A press release from the committee states that detailed written documents indisputably show that the German bank, Kaupþing hf. In Iceland, Kaupthing Bank in Luxembourg, and a group of men working for and on behalf of investor Ólafur Ólafsson used secret agreements to hide the true ownership of shares attributed to Hauck & Aufhäuser. The actual owner was instead the offshore company Welling & Partners, registered on Tortola, the British Virgin Islands. With numerous secret agreements and transfers of funds, among others from Kaupþing hf. to an account of Welling & Partners at Hauck & Aufhäuser, the German bank was guaranteed indemnity in the deal with Búnaðarbankinn.

The secret agreements secured Welling & Partner more than USD 100 million, deposited to its account at Hauck & Aufhäuser. Three years after the sale, USD 57.5 million was transferred from Welling & Partner’s account to the offshore company Marine Choice Limited, founded by the attorney office of Mossack Fonseca in Panama, but registered on Tortola. The actual owner of Marine Choice Limited was Ólafur Ólafsson. At the same time, USD 46.5 million was transferred from the account of Welling & Partner to the offshore company Dekhill Advisors Limited, also registered on Tortola. No conclusive information is available regarding who the actual owners of Dekhill Advisors Limited are, or who benefitted from the amounts paid to the company.

The press release from SIC notes that email communication between the aforementioned parties shows how Icelandic authorities were deceived and how distorted a picture of the purchase was presented to news media and the public.

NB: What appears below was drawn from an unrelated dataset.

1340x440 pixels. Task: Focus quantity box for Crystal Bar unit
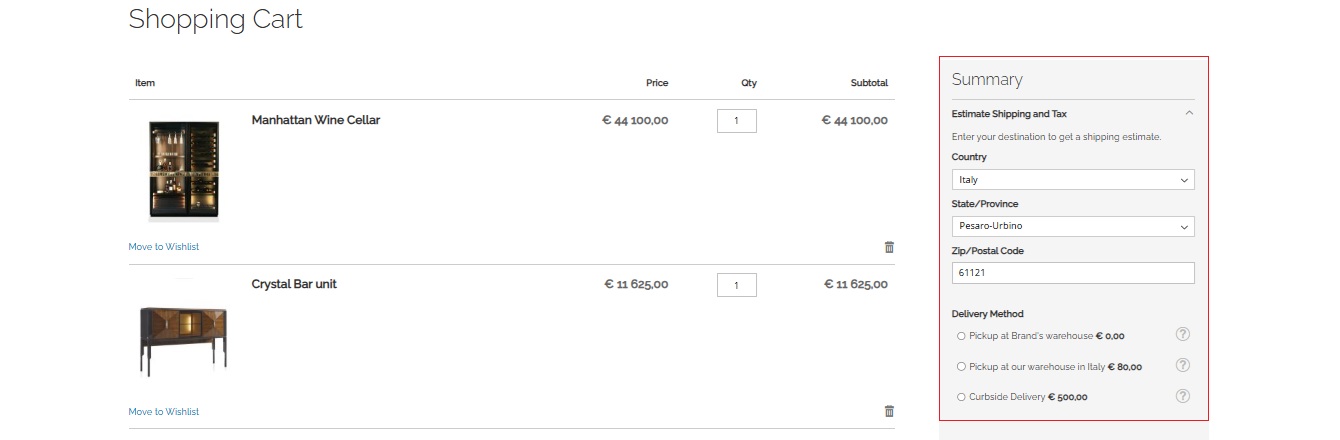pyautogui.click(x=737, y=285)
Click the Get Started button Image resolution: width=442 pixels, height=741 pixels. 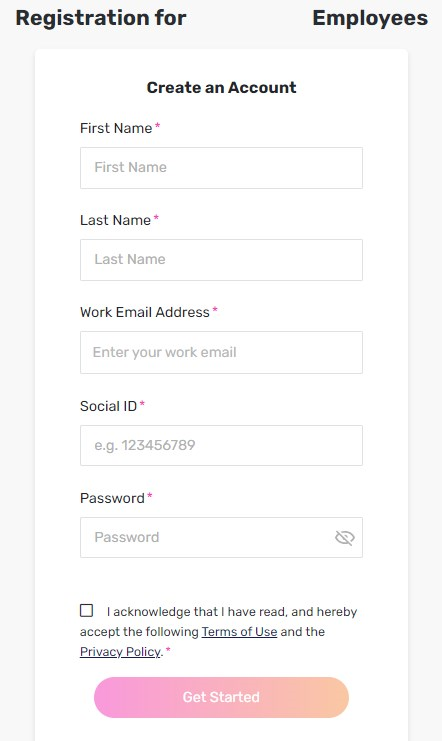click(221, 697)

SIC furthermore states that there is nothing to indicate that other parties inside the investment group which bought the state’s share in Búnaðarbanki, the so-called S-Group, had any knowledge of the secret agreements. They were under the impression that Hauck & Aufhäuser was the real owner of the shares registered in its name.

Kjartan Bjarni Björgvinsson, chair of SIC, stated that the purpose of the secrecy was to hide the real buyer of the state’s share in Búnaðarbankinn. “It’s clear that it was important to [those involved] not to reveal that Kaupþing came anywhere near the deal or that Ólafur Ólafsson’s role in it was larger than publicly stated,” he remarked.

Kjartan added that if it is to be investigated whether this conduct was punishable, then Alþingi will have to appoint a committee of three members to look into that.